**Provided data:**
+===+

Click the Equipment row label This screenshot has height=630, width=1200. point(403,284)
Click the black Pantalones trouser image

+===+

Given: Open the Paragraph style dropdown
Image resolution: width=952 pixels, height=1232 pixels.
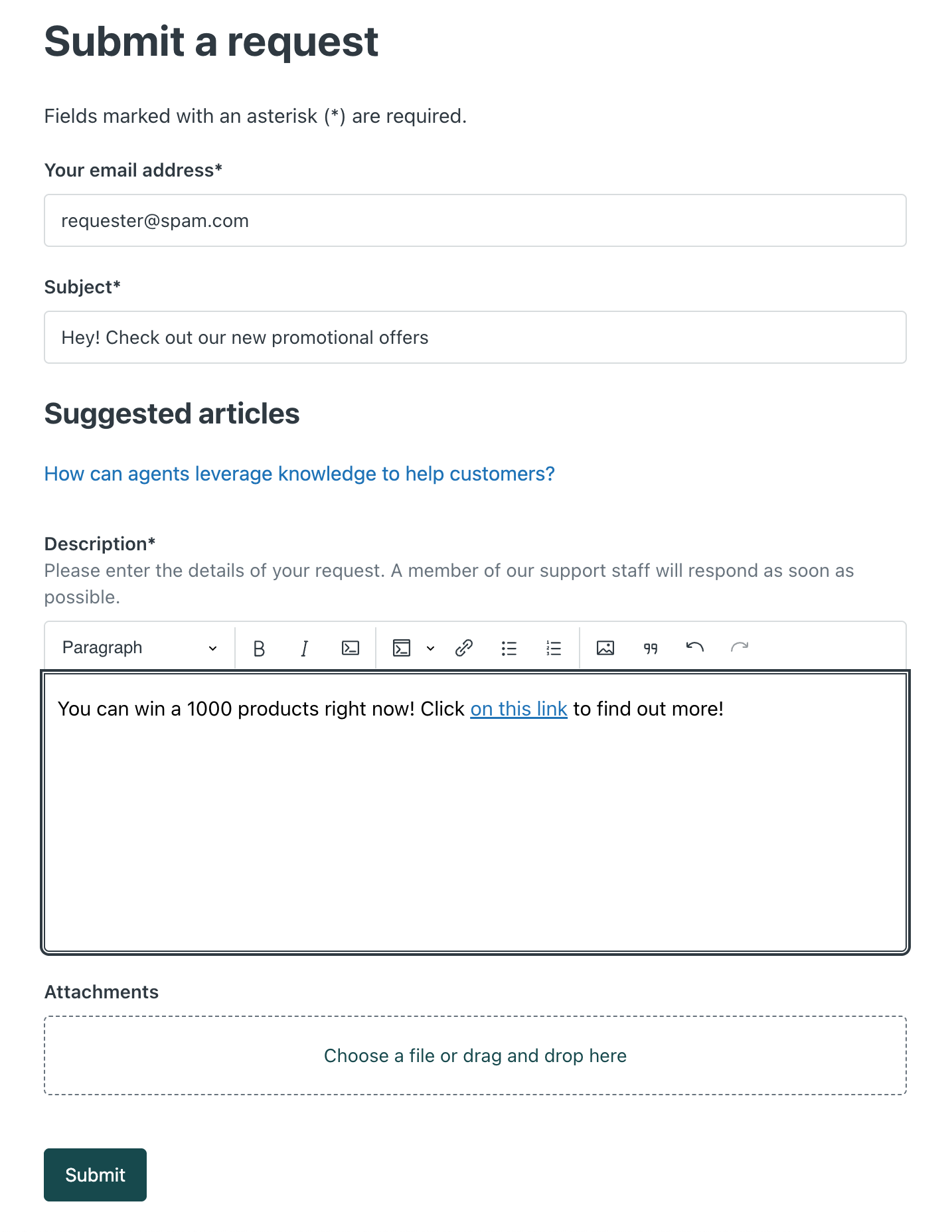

+===+

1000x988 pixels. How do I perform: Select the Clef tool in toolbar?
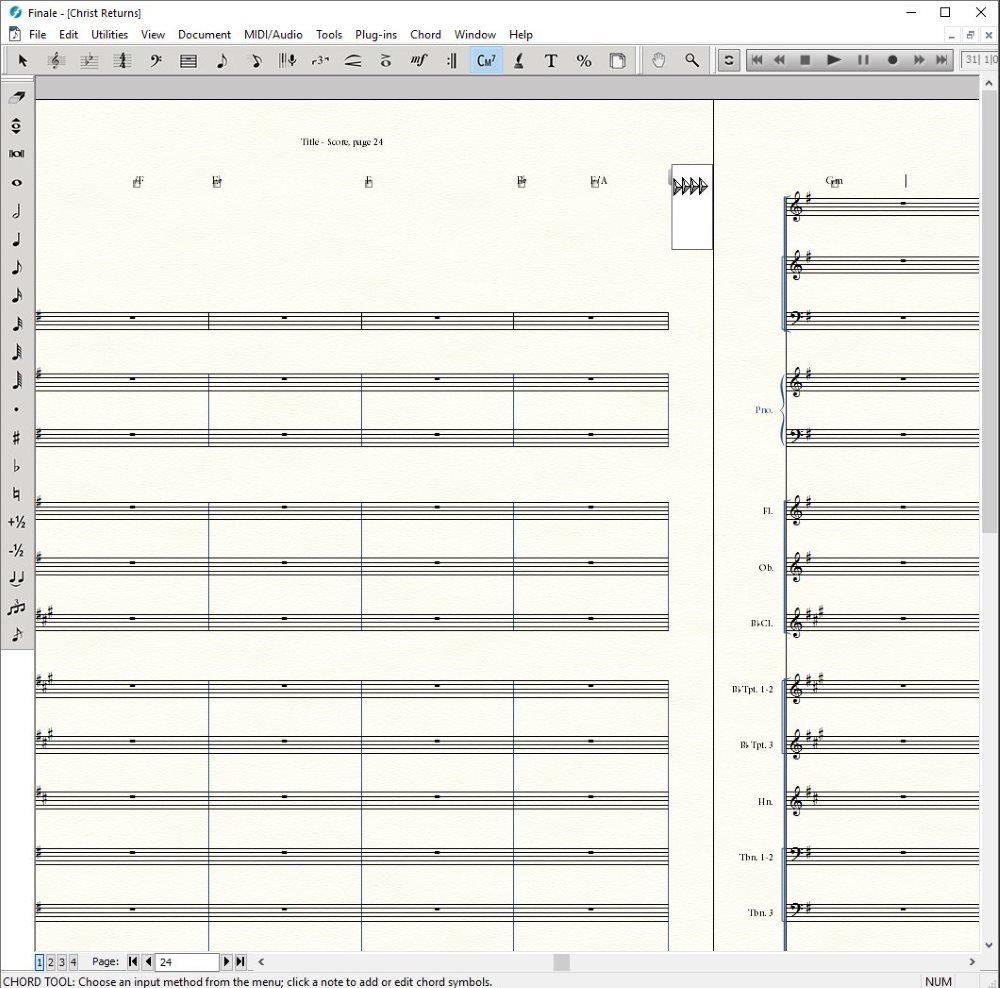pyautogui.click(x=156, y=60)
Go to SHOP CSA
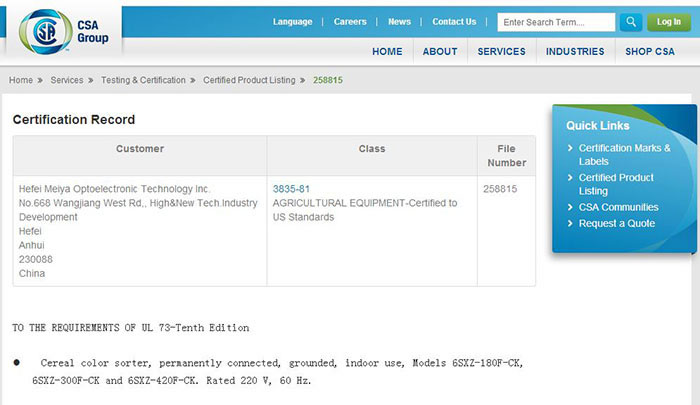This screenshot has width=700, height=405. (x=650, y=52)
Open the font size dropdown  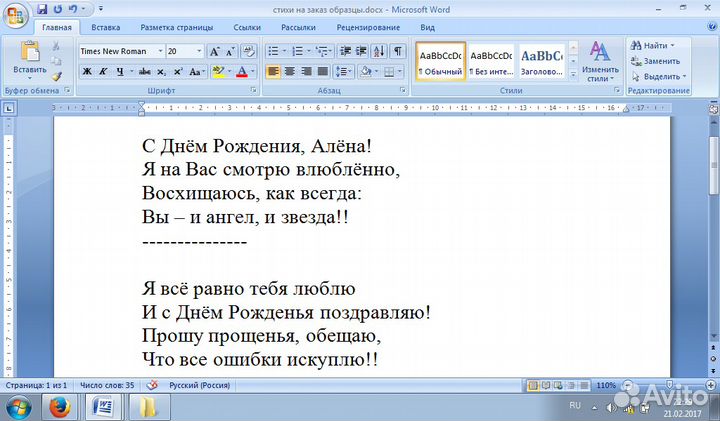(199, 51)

+===+

**About this task:** Copy out, exactly and alone, the lines of the entries above between the ones holding "Click the Equipment" and "Click the black Pantalones trouser image", inclusive.

**Result of this task:**
Click the Equipment row label This screenshot has height=630, width=1200. point(403,284)
Click the black Pantalones trouser image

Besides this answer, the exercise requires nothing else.